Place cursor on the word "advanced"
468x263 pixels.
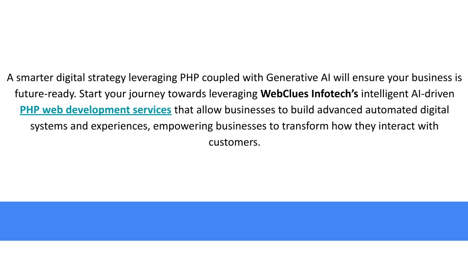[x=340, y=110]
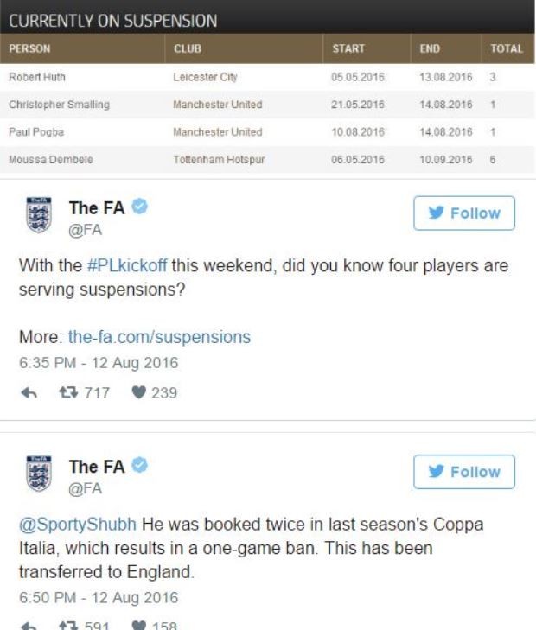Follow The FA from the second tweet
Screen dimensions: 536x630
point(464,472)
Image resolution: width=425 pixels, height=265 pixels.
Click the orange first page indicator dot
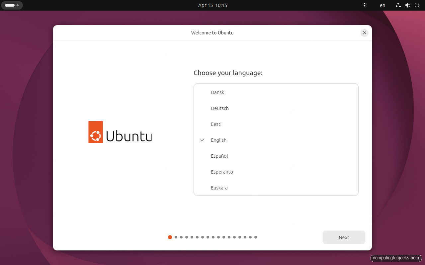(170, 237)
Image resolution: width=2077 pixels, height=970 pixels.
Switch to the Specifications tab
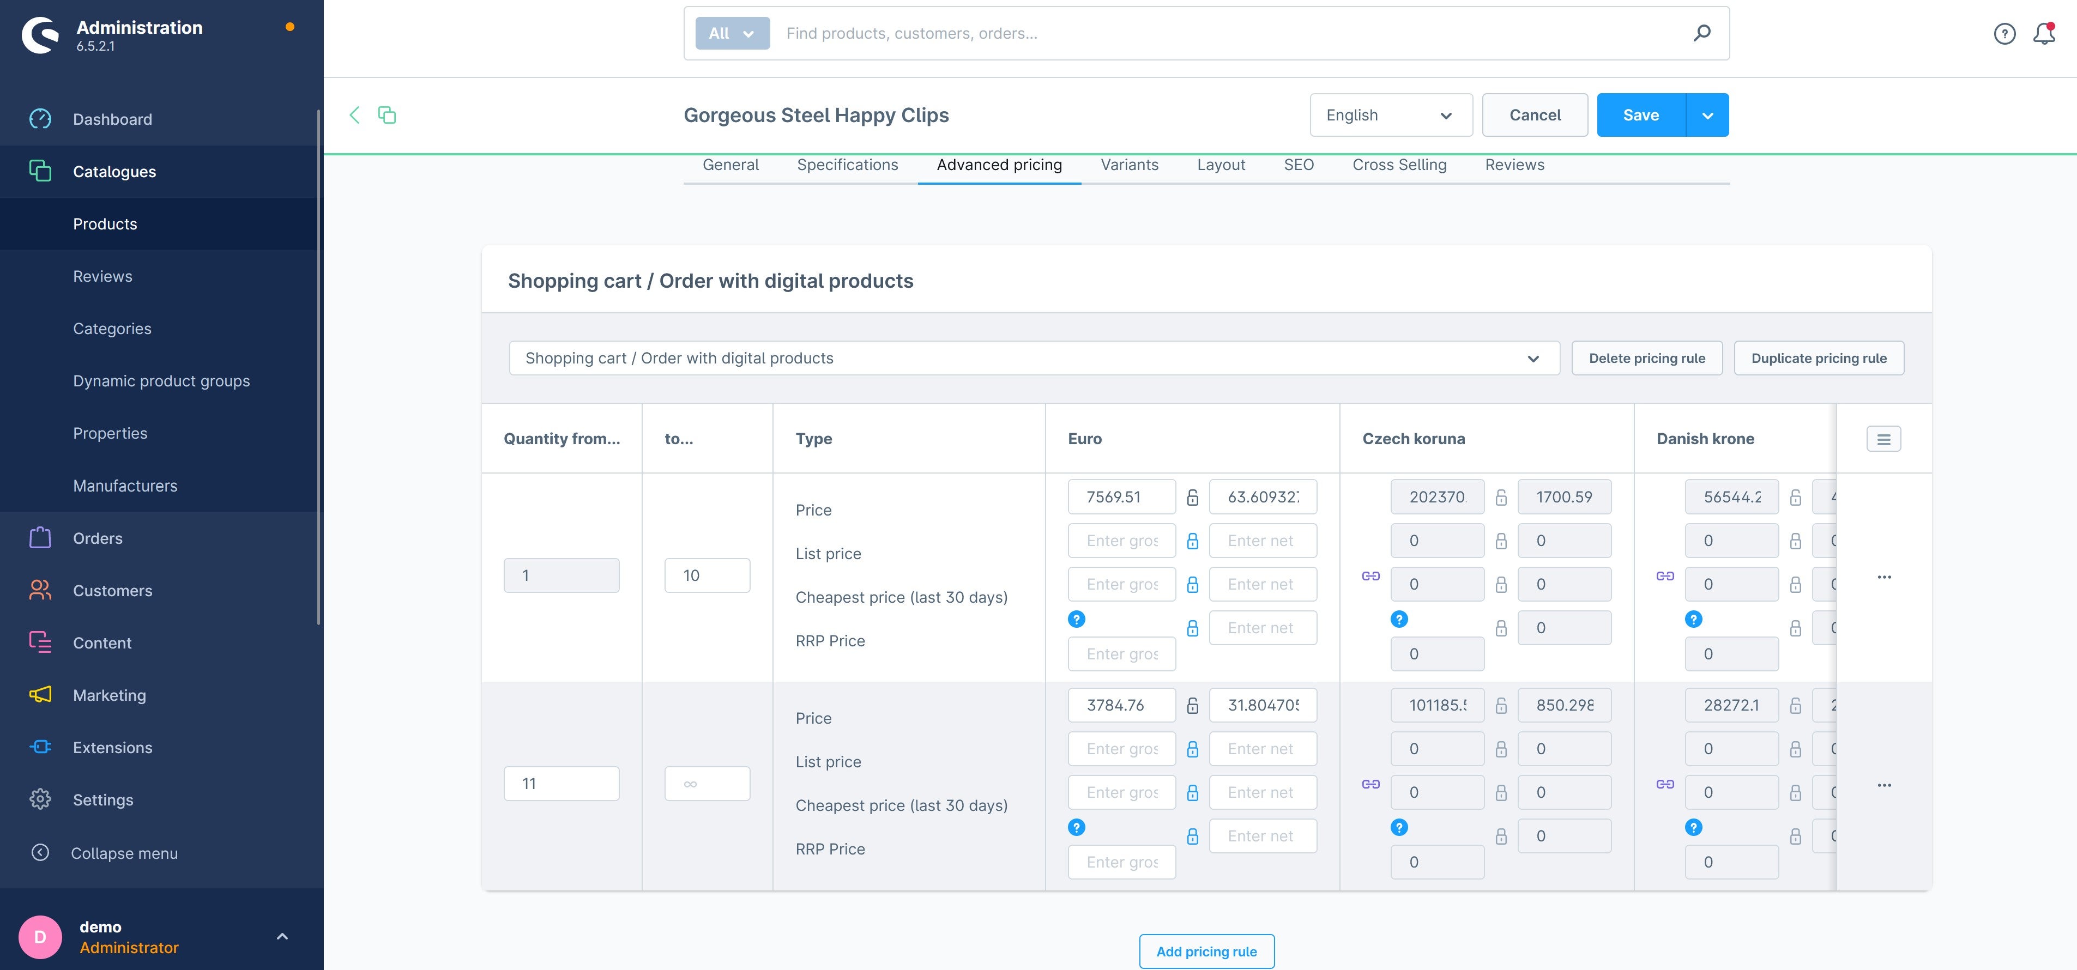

__Exercise objective__
Copy out every line of the items above word for word, leaving out the pictures.

__Completed exercise__
Place cursor on the word "advanced"
468x263 pixels.
[x=340, y=110]
Follow The FA from the second tweet
Screen dimensions: 536x630
point(464,472)
Image resolution: width=425 pixels, height=265 pixels.
Click the orange first page indicator dot
(170, 237)
Image resolution: width=2077 pixels, height=970 pixels.
Switch to the Specifications tab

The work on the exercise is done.